Later, I twigged that this would be an ideal demonstration of several powerful aspects of string manipulation in R, so I returned and wrote a program to do the same.

The puzzle is straightforward: just plot the coordinate pairs and you should see the cache coordinates spelled out in your plot.

I chose to use a regular expression to extract the contents of each pair of parentheses, using the str_extract_all function from the stringr package. This “regex” approach is powerful but also makes for a daunting read. If you are new to regular expressions, this website can help you understand them a little better. There is also a cheatsheet section to help remind more experienced users. Regular expressions are definitely worth the trouble.

library(tidyverse)
library(magrittr)
library(stringr)
B10 <- "(-3,-1)(-3,-5)(-2,-3)(-1,-5)(-1,-1) (-8,9)(-10,9)(-10,7)(-9,7)(-8,5)(-10,5) (-7,5)(-7,9)(-5,9)(-5,5)(-7,5) (-5,-6)(-6,-8)(-6,-10)(-4,-10)(-4,-8)(-6,-8) (2,9)(1,7)(1,5)(3,5)(3,7)(1,7) (5,-8)(3,-8)(3,-10)(5,-10)(5,-6)(4,-6)(4,-8) (2,-1)(0,-1)(0,-3)(1,-3)(2,-5)(0,-5) (2,-6)(0,-6)(0,-8)(1,-8)(2,-10)(0,-10) (-13,5)(-13,9)(-11,5)(-11,9) (12,7)(10,7)(10,5)(12,5)(12,9)(11,9)(11,7) (-1,-8)(-3,-8)(-3,-6)(-1,-6)(-1,-8)(-2,-10) (8,9)(7,7)(7,5)(9,5)(9,7)(7,7) (4,5)(4,9)(6,9)(6,5)(4,5) (-2,8)(-1,9)(-1,5)"

B10 %>%
str_extract_all("(?<=$$)([^\($$]+)(?=\))") %>%
unlist() %>%
paste(collapse=",") %>%
str_split(",") %>%
unlist() %>%
as.numeric() %>%
matrix(ncol = 2, byrow = TRUE) %>%
plot(type="l")

I chose to collapse the pairs of numbers into one big vector and make them into a matrix, which I then plotted with a line plot. It’s not tidy because of the lines joining different characters, but it’s legible.
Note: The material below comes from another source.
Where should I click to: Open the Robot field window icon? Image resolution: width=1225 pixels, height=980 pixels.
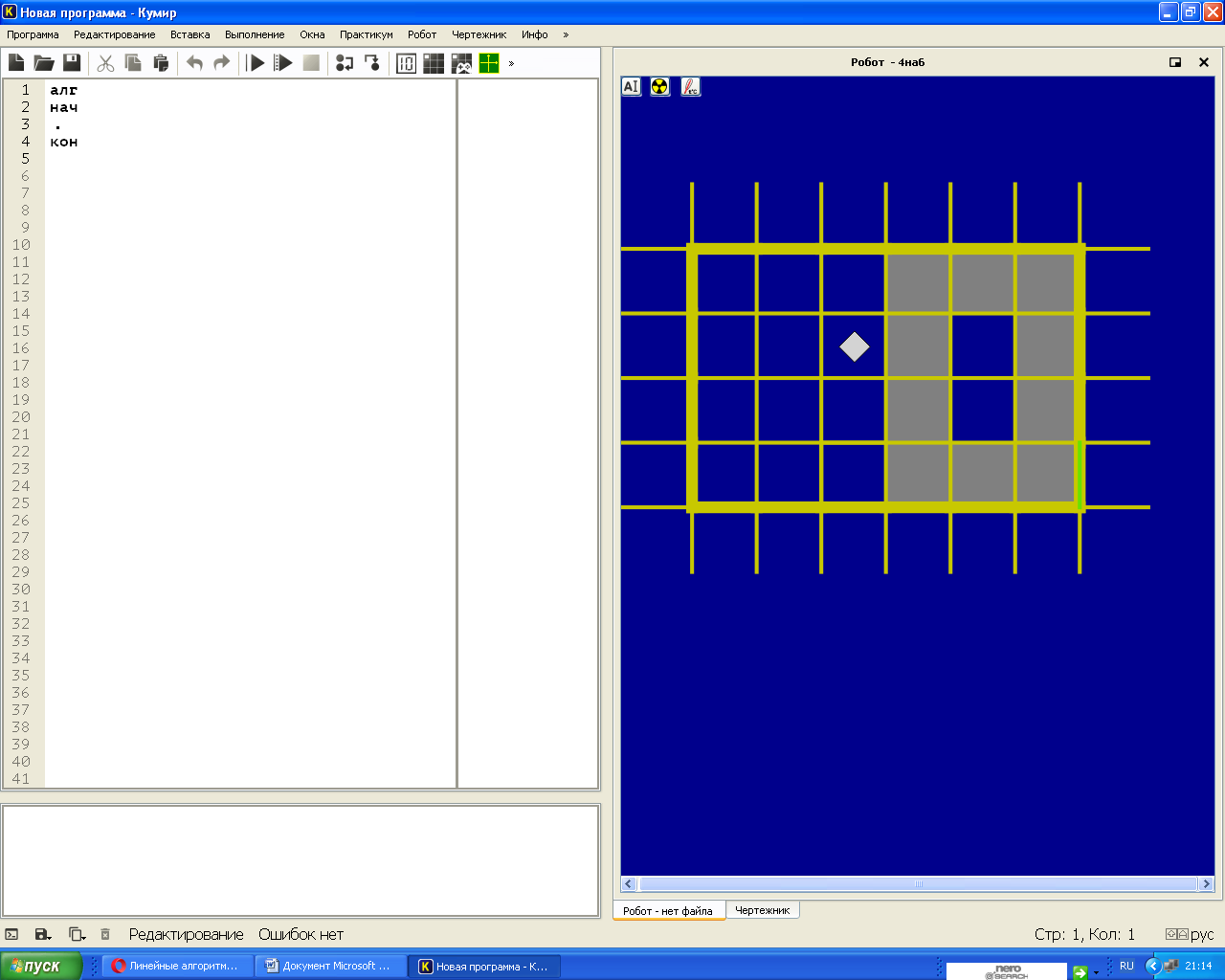tap(434, 63)
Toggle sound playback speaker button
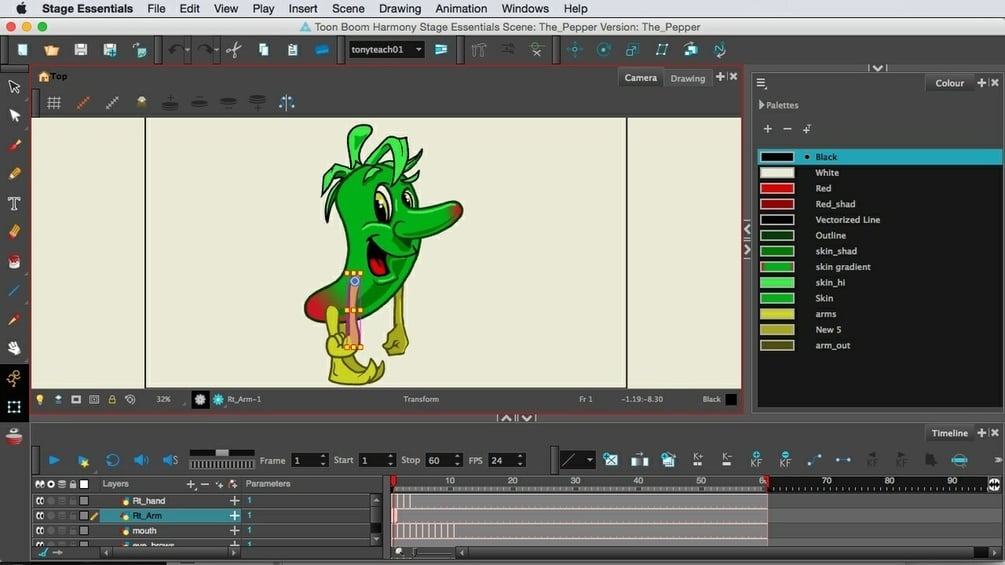Screen dimensions: 1005x565 coord(141,460)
I just noticed that there are spaces in the original text, probably to separate individual characters. Therefore I could have made something even more sophisticated, separating by spaces first and producing a tidier plot. But I’ve solved this puzzle twice now; a third time just for perfection would be overkill.

The bulk of the work in this puzzle is preparing the data, which is similar to many data visualisation or analysis workflows. stringr is the main engine of my solution, plucking the pairs from the parentheses, and again splitting them by the separator in order to coerce messy character data into a clean set of numbers that can be plotted. And it’s scalable, unlike the by-hand method I first used. This task involved 156 numbers, but it could just as easily have been 1560, making the manual approach a poor use of solving time.